— Raw data —
·····

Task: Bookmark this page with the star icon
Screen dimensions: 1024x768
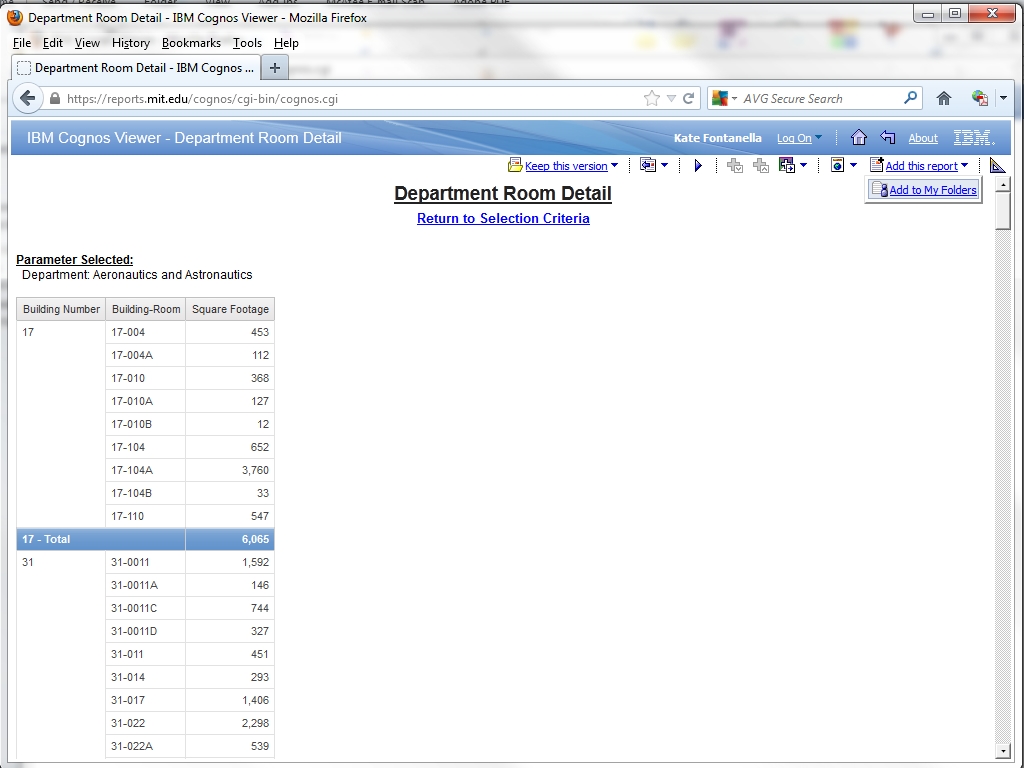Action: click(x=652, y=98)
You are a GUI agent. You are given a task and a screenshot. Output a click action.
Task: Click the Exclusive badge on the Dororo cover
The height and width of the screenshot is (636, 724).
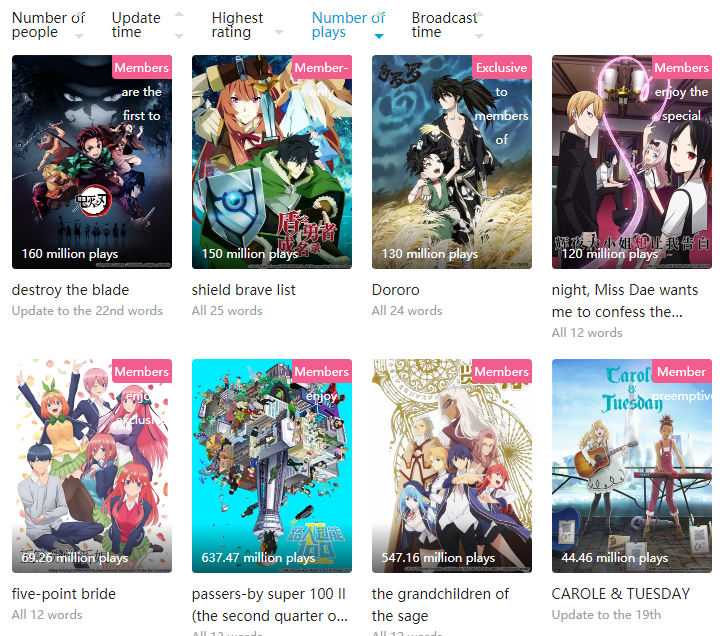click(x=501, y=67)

·····

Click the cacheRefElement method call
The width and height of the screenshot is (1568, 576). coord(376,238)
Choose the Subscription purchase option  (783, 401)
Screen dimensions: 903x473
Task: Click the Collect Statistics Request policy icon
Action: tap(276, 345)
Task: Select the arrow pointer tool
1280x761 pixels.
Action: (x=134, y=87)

·····

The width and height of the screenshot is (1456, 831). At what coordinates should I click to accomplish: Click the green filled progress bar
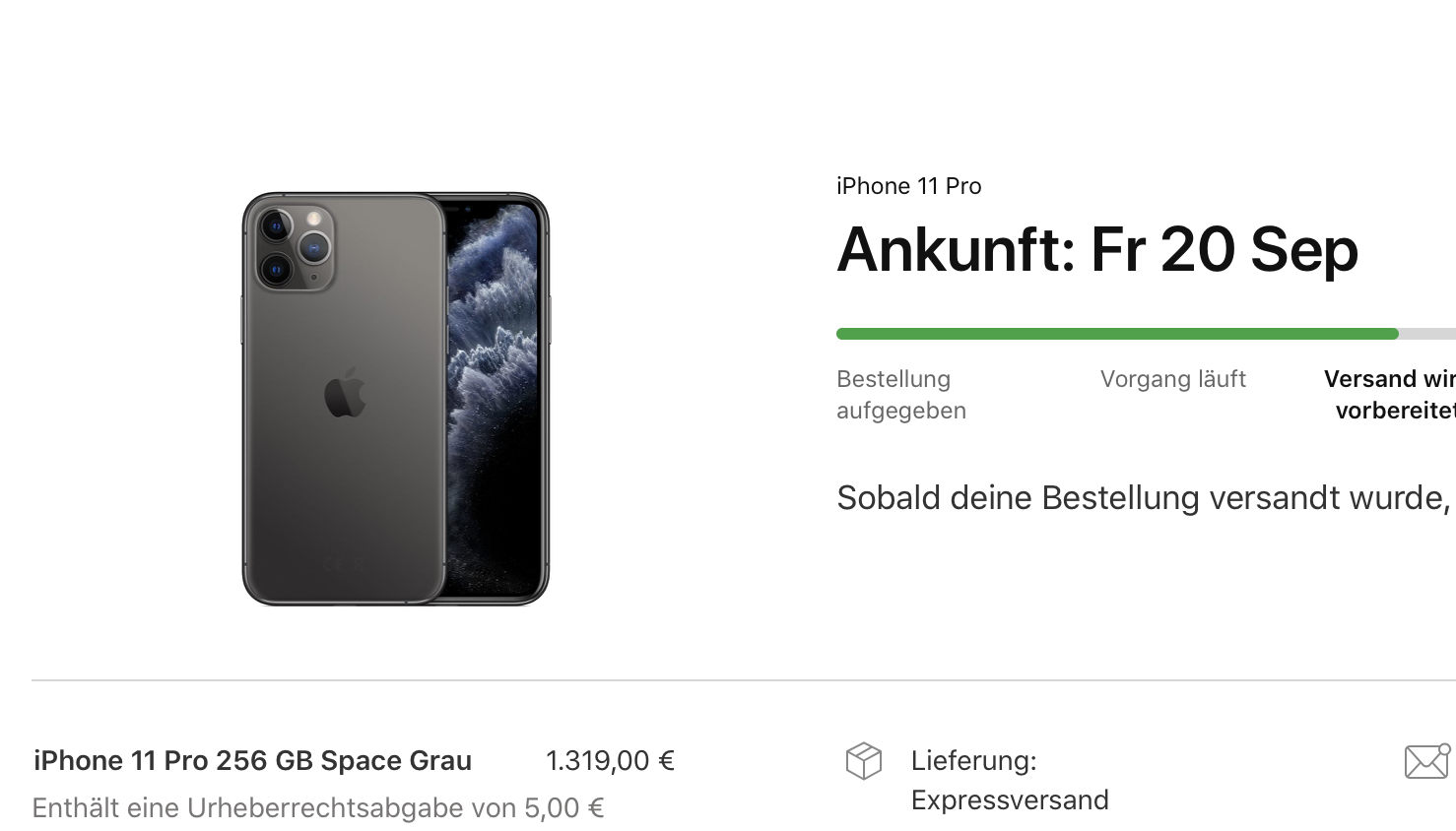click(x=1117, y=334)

·····

— Work required —
Output only the stretch above from the line with "Task: Bookmark this page with the star icon" through the line with "Task: Click the Exclusive", reproduced exactly. Exclude pictures.

— Written response —
Task: Bookmark this page with the star icon
Screen dimensions: 1024x768
Action: click(x=652, y=98)
You are a GUI agent. You are given a task and a screenshot. Output a click action.
Task: Click the Exclusive badge on the Dororo cover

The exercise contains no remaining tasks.